**What you need to do:** Express as a JSON list of strings the lines that open with the line containing "Task: Tick the checkbox for .beamarker.dat" and close with the line containing "Action: pyautogui.click(x=23, y=293)", one string per line, with blank lines omitted. Leave the pictures out of the answer.
— BEGIN Material for this exercise —
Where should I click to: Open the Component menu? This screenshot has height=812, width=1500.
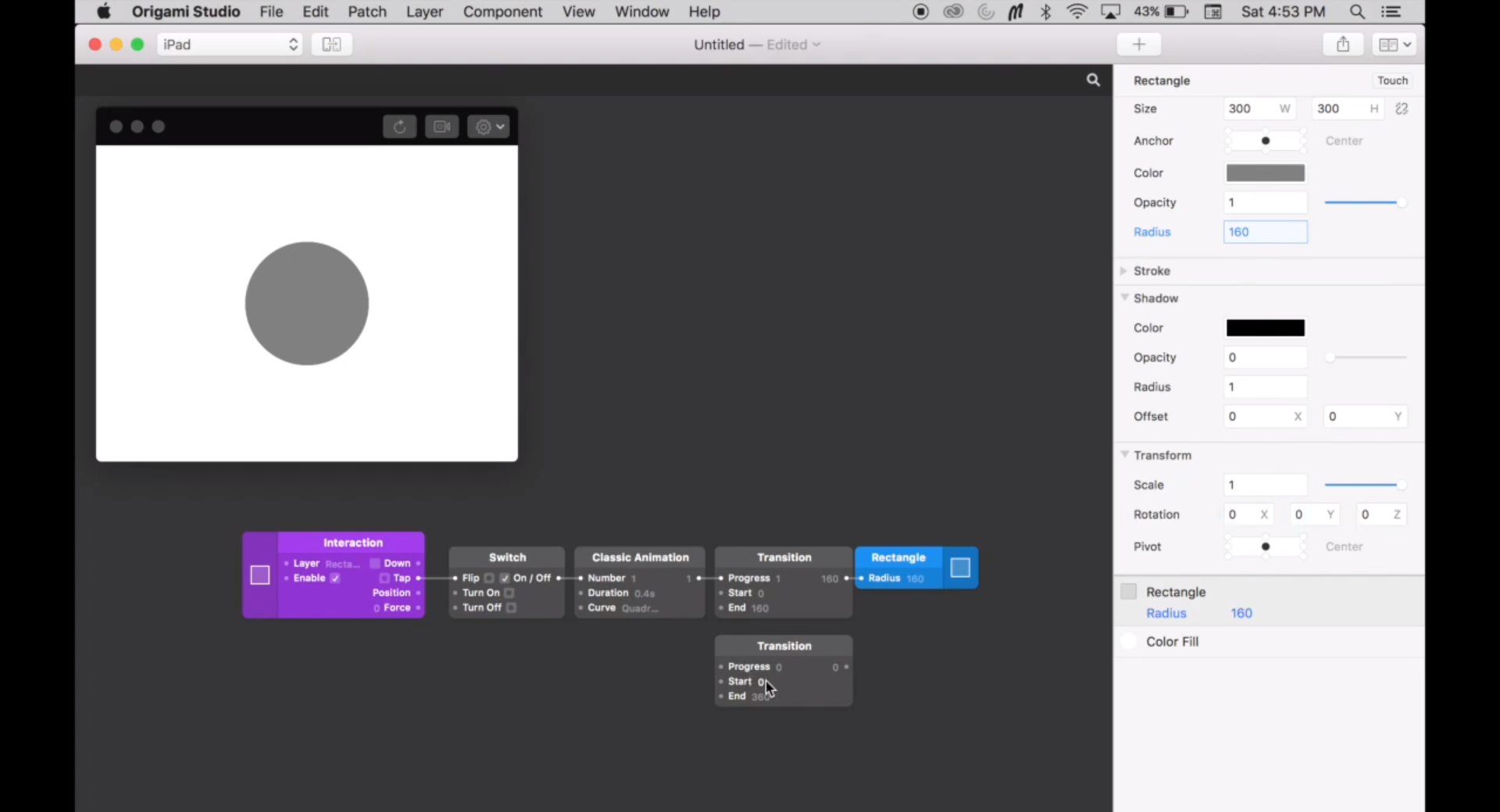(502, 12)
— END Material for this exercise —
— BEGIN Material for this exercise —
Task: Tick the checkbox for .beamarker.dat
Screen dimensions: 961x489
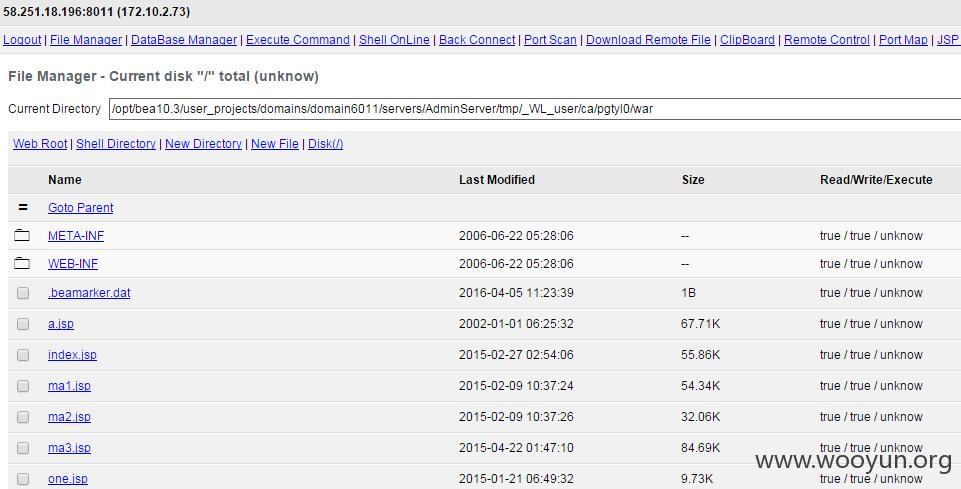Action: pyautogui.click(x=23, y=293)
— END Material for this exercise —
**Answer for the task:**
[
  "Task: Tick the checkbox for .beamarker.dat",
  "Screen dimensions: 961x489",
  "Action: pyautogui.click(x=23, y=293)"
]